问题
I have a string of numbers:
n1 = c(1, 1, 0, 6, 0, 0, 10, 10, 11, 12, 0, 0, 19, 23, 0, 0)
I need to replace 0 with the corresponding number right "behind" it to get, while leaving the 0s in the tail alone (cause there is nothing right behind them):
n2 = c(1, 1, 6, 6, 10, 10, 10, 10, 11, 12, 19, 19, 19, 23, 0, 0)
How can I get from n1 to n2?
This seems to be a much harder question than the one I've asked earlier:
How to fill in the preceding numbers whenever there is a 0 in R?

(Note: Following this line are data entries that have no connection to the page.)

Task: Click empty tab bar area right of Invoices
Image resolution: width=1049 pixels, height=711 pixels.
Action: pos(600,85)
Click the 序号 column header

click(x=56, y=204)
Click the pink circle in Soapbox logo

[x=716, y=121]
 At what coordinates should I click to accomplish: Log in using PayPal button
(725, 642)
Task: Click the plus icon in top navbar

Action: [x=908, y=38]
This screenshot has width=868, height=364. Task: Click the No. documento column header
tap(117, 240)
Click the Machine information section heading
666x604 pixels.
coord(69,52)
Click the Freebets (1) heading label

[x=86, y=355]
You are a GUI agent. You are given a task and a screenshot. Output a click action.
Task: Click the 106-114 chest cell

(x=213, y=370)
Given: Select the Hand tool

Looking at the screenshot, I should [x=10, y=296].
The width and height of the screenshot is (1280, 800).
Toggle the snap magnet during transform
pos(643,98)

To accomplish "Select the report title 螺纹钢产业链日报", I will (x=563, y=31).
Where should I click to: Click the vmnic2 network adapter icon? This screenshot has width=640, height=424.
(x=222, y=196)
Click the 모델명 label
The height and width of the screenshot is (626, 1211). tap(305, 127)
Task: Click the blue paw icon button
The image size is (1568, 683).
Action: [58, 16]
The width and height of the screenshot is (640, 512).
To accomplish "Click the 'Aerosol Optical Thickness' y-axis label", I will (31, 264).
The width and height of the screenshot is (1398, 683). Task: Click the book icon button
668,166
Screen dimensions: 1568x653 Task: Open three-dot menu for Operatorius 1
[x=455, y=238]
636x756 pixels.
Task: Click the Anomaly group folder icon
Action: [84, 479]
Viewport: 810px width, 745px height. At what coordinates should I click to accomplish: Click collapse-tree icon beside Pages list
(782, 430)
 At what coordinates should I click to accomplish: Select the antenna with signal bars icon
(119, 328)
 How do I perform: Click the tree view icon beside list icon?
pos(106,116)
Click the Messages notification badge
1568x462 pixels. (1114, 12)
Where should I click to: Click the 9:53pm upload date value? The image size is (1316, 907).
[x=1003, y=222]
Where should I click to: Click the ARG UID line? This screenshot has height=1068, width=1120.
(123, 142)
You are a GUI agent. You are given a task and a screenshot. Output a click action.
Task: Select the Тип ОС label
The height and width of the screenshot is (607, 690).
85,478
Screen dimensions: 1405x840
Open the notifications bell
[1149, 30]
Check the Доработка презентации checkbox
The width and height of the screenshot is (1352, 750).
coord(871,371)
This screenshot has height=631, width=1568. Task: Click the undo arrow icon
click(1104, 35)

where flodel has come up with an elegant solution:
n2 <- n1[cummax(seq_along(n1) * (n1 != 0))]
However, this solution does not work here; I've tried but failed to adapt the code.
Can someone else figure out an elegant solution?
Thanks in advance!
回答1:
If you don't also have NA in the vector, you can use na.locf from package zoo:
n1[n1==0] <- NA
n2 = na.locf(n1, na.rm=FALSE, fromLast=TRUE)
n2[is.na(n2)] <- 0
n2
## [1] 1 1 6 6 10 10 10 10 11 12 19 19 19 23 0 0
回答2:
Here's a rle approach:
out <- rle(n1)
locs <- out$values == 0 & !seq_along(out$values) %in% length(out$values)
out$values[locs] <- out$values[which(locs) + 1]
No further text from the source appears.